For a group with billions of dollars of property-secured home loans in their vaults, Australia’s banks have a remarkably bleak view of the property market over the next few years.
National Australia Bank (ASX: NAB) is perhaps the bleakest of all, predicting that a combination of rising recession fears and interest rates will combine to erase all of the startling property gains recorded during the COVID-19 lockdowns.
NAB predicts falls of 20%
NAB’s prediction that house prices could plunge more than 20% over the next 18 months in Melbourne and Sydney and by 17.7% across the country is by no means the only harbinger of doom.
Commonwealth Bank (ASX: CBA) economists have not gone quite so far but are singing from the same song sheet, with a prediction that national average prices will drop by 14% by 2023.
They have certainly got the direction tight, even if a lot of pundits think they might be wrong about how far the market will drop.

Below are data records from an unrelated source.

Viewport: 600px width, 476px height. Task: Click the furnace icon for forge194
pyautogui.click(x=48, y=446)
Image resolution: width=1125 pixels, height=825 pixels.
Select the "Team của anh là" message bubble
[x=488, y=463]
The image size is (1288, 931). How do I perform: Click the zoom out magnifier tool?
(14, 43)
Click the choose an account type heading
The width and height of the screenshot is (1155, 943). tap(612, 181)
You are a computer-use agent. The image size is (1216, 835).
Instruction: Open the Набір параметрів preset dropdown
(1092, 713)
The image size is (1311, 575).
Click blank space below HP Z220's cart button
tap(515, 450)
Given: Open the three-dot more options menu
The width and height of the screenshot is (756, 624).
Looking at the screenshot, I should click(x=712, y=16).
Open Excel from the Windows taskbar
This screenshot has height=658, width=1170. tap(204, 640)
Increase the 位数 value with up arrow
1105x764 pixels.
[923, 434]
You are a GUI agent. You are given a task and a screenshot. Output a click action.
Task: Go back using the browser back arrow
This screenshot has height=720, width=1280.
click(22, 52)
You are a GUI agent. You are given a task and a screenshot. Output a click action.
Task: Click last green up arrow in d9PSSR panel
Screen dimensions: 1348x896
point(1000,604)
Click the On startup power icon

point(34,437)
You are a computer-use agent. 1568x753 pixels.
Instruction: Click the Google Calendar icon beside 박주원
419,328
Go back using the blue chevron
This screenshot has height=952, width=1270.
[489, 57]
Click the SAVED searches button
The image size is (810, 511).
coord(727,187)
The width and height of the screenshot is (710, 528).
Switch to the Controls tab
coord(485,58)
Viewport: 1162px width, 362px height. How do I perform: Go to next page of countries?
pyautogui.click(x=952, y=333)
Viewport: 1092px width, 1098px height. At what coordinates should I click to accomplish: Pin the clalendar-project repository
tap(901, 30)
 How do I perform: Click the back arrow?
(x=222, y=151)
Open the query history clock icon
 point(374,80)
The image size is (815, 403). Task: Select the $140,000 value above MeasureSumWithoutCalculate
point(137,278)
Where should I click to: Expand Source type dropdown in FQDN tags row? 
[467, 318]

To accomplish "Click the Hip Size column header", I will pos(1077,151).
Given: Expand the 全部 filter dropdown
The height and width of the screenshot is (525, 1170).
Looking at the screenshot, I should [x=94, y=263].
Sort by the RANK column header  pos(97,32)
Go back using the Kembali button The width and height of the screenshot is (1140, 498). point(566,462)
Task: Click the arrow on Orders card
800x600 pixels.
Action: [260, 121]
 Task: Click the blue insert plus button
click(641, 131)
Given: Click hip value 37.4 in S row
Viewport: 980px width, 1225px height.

Prices have started falling in all of the major capitals over the past two months.
Prices already falling in the big capital cities
CoreLogic said prices fell 1.6% in Sydney, 1.1% in Melbourne and 0.2% in Hobart while REA’s Prop Track found prices had dropped by 0.4% in Sydney, 0.6% in Melbourne, 0.35% in the ACT and 0.09% in Brisbane.
CoreLogic said property values still managed to rise by 1.3% in Adelaide, 0.9% in Darwin, 0.4% in Perth, 0.3% in Canberra and 0.1% in Brisbane.
However, overall CoreLogic said home values across the country fell 0.6% in June alone.
With the Reserve Bank increasing interest rates in May and June and likely to continue hiking monthly for much of this year, it is certainly hard to see property prices continuing to rise but there are some precedents to suggest the really bleak forecasts from some of the banks could be wide of the mark.
Banks have been very wrong about property prices in recent past
The first is that they have been remarkably wrong with their forecasts in even the recent past, with across-the-board forecasts of double-digit declines through the COVID-19 lockdown period being replaced by price rises of around 25%.
History is also not replete with examples of property price falls of such magnitude in Australia, with the biggest decline from peak to trough in recent times being a 9.9% plunge between December 2017 and June 2019 due to the Global Financial Crisis.
Other factors that mitigate against such a large percentage fall in property prices include a very tight rental market with rising rents, no real oversupply of housing, a fairly strong economy with rising incomes and the resumption of mass migration and foreign students as borders continue to open.
Rising interest rates will increase real “price” of buying
One thing all sides agree on is that rising interest rates certainly do not help housing affordability and with a strong chance of a further 0.5% rise from the Reserve Bank on Tuesday – along with warnings of future rises – the actual overall “price” of buying a house will keep rising even if actual property prices keep falling.
Loan costs will also be rising strongly for those who bought during the pandemic as super-low interest rate fixed loans continue to toll over into either much higher rate fixed loans or higher floating rate loans.